- [REQUIRED ACTION]: Restate each record exactly as it was written.

- [DATA TO EXAMINE]:
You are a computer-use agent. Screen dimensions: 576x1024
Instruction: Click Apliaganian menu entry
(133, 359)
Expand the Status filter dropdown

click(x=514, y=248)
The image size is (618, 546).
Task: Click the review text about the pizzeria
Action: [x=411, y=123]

- [ANSWER BOX]:
You are a computer-use agent. Screen dimensions: 576x1024
Instruction: Click Apliaganian menu entry
(133, 359)
Expand the Status filter dropdown

click(x=514, y=248)
The image size is (618, 546).
Task: Click the review text about the pizzeria
Action: [x=411, y=123]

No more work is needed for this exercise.